■ Problem statement: Copy the text of the records below verbatim, omitting every picture.
# start of Records for this exercise
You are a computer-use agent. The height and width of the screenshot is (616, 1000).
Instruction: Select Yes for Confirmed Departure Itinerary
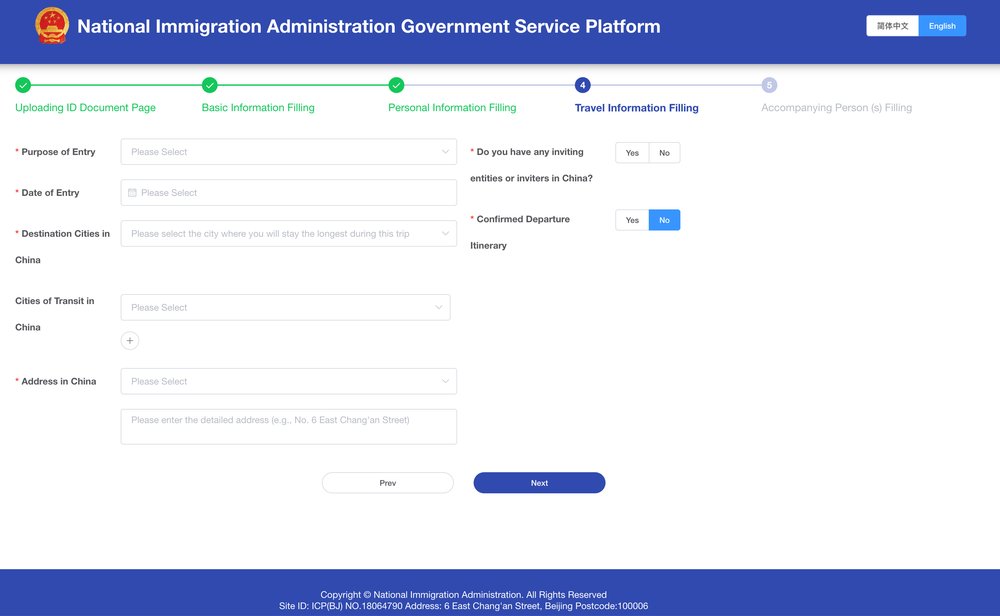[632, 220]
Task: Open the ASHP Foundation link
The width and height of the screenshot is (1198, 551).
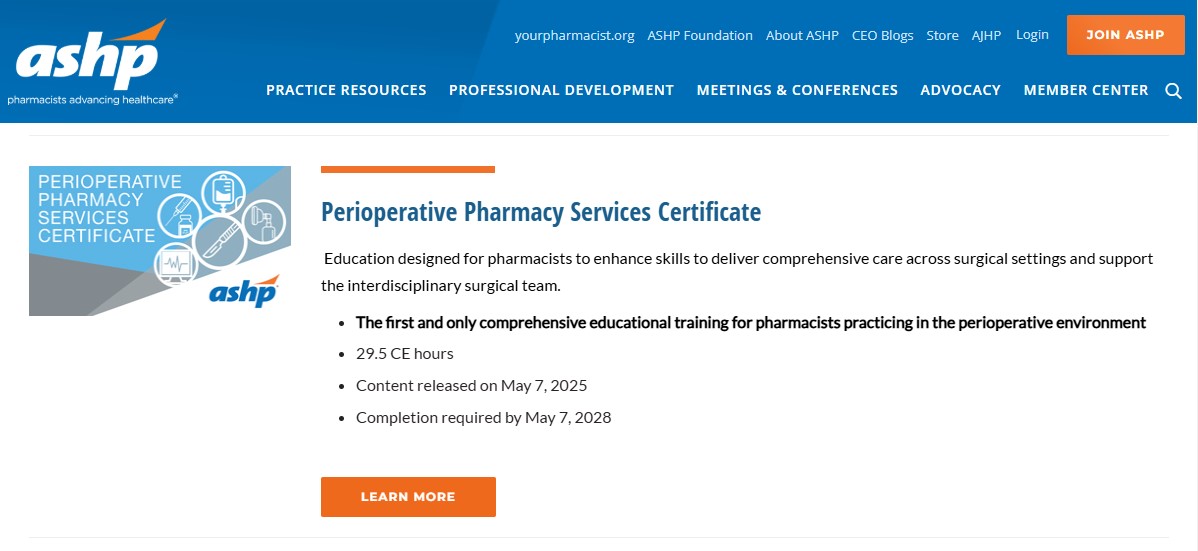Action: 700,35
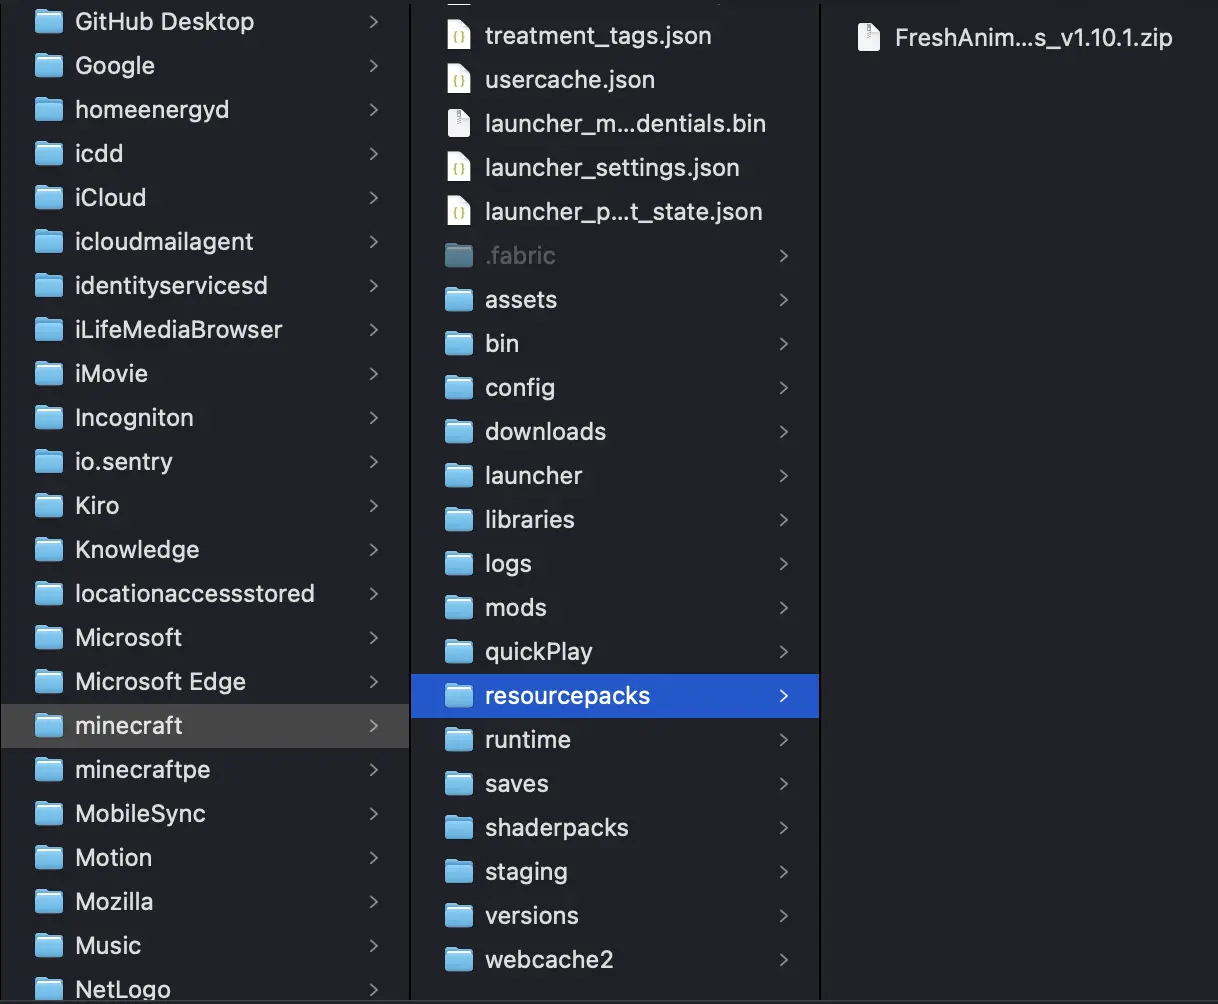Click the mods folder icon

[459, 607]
# end of Records for this exercise
■ Written answer:
You are a computer-use agent. The height and width of the screenshot is (616, 1000).
Instruction: Select Yes for Confirmed Departure Itinerary
[632, 220]
Task: Open the ASHP Foundation link
The width and height of the screenshot is (1198, 551).
Action: 700,35
Click the mods folder icon

[459, 607]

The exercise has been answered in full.